Budesonide’s antiviral effect against SARS-CoV-2

The severe acute respiratory syndrome coronavirus 2 (SARS-CoV-2), the causal agent of coronavirus disease 19 (COVID-19), emerged in December 2019 in Wuhan, China, and continues to spread worldwide. Treatment options for COVID-19 are limited; therefore, antiviral drugs that efficiently reduce SARS-CoV-2 replication or alleviate COVID-19 symptoms remain urgently needed.

Despite global vaccination efforts, the demand for effective antivirals against SARS-CoV-2 has remained high due to the continuous emergence of novel variants of concern (VoCs). Many of these VoCs have higher transmission rates and/or altered immune recognition.

What is budesonide?

Budesonide is a non-halogenated glucocorticoid that is a commonly used anti-inflammatory drug. Typically, budesonide is administered through the inhalation route to treat respiratory diseases such as asthma and moderate to severe chronic obstructive pulmonary disease (COPD).

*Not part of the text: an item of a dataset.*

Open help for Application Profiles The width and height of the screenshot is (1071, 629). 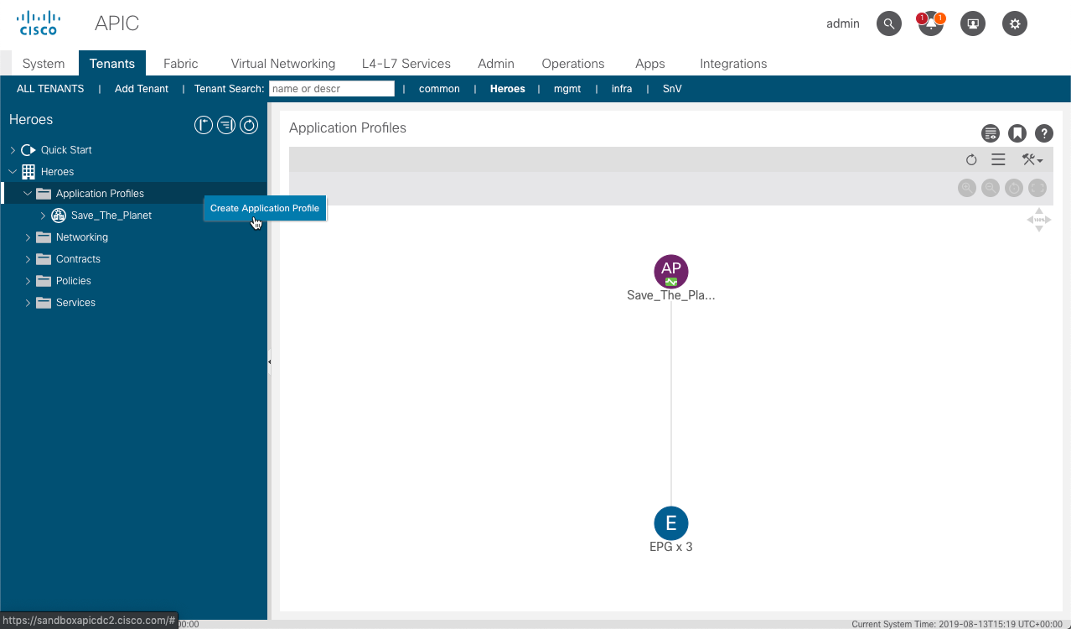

Study: Antiviral effect of budesonide against SARS-CoV-2. Image Credit: EvMedvedeva / Shutterstock.com

Prior studies have shown that the inhalation of a total daily dose of 1600 micrograms (µg) of budesonide successfully reduced the recovery times of mild COVID-19 patients. Additionally, other studies have shown budesonide to exert an in vitro antiviral activity against human rhinovirus infection and reduce the cytopathic effect of Middle East Respiratory Syndrome (MERS)-CoV infected cells.

The inhibitory effect of budesonide, when used in combination with glycopyrronium and formoterol, against the seasonal human coronavirus (HCoV)-229E has also been documented. Despite these advancements, a direct effect of budesonide on SARS-CoV-2 had not yet been reported.

About the study

A new study published in the journal Viruses examines the in vitro antiviral effect of pure budesonide and Pulmicort®, which is a budesonide suspension, against the SARS-CoV-2 wildtype (WT), as well as two VoCs including the B.1.1.7 (Alpha), and B1.351 (Beta) strains.

In the current study, Vero E6 cells were treated with budesonide or Pulmicort® in concentrations of 0.1, 1, 5, and 25 micromolar (µM) or the control vehicle. Following the treatment, cells were infected with either the SARS-CoV-2 WT strain, or one of the VoCs.

Twenty-four hours post-infection, viral titers were determined by using a limited dilution assay and calculated by the Spearman–Kärber method. The CytoTox 96® nonradioactive cytotoxicity assay (Promega) was also used to measure cytotoxicity.

Study results

In the current study, the scientists observed that treatment with higher concentrations of budesonide, both the pure version as well as Pulmicort®, exhibited antiviral activity and reduced viral titers when compared to the control group.

A significant reduction in viral titers was observed for all three variants post-treatment with Pulmicort® at a concentration of 25 µM. Non-linear regressions revealed comparable results for all SARS-COV-2 variants with half-maximal inhibitory concentrations (IC50).

The corticosteroid budesonide acts antiviral against SARS-CoV-2 in vitro. (A,D) Vero E6 cells were infected with the SARS-CoV-2 variants B1.1.70 (WT, white), B.1.1.7 (alpha, blue), or B1.351 (beta, green) at an MOI of 0.1 and simultaneously treated with increasing concentrations of budesonide (Selleck Chemicals; dissolved in DMSO) or Pulmicort® (AstraZeneca; suspension containing 0.5 mg budesonide per 2 mL), in concentrations of 0.1, 1, 5 and 25 µM. 24 h post-infection, viral titers were determined by limited dilution assay and are depicted as TCID50/mL (three independent experiments indicated by an open circle with bars depicting mean +SD; * p < 0.05, ** p < 0.01, ANOVA followed by Dunnett’s corrected t-test versus respective controls). (B,E) Four parameter log-logistic regression analyses were performed using the least-squares fitting method implemented in GraphPad Prism v9.1. (C,F) Cytotoxicity was measured with the CytoTox 96® non-radioactive cytotoxicity assay (Promega). Depicted are the normalized mean +SD of three independent experiments.

Importantly, the cytotoxicity assay showed no effects on the cell viability of the administered compounds as compared to solvent-only treated cells.

Conclusion

Taken together, the scientists concluded that budesonide can significantly reduce SARS-CoV-2 titers in vitro. These results are in accordance with previous studies that have shown that the inhalation of corticosteroid ciclesonide suppressed the genetic replication of SARS-CoV-2 and MERS-CoV by targeting the viral replication-transcription complex in human bronchial tracheal epithelial cells.

The current study did not discuss the mechanism by which budesonide brings about a reduction in viral titers. Further experiments with more authentic model systems are required to gain a deeper understanding of the antiviral activity of budesonide.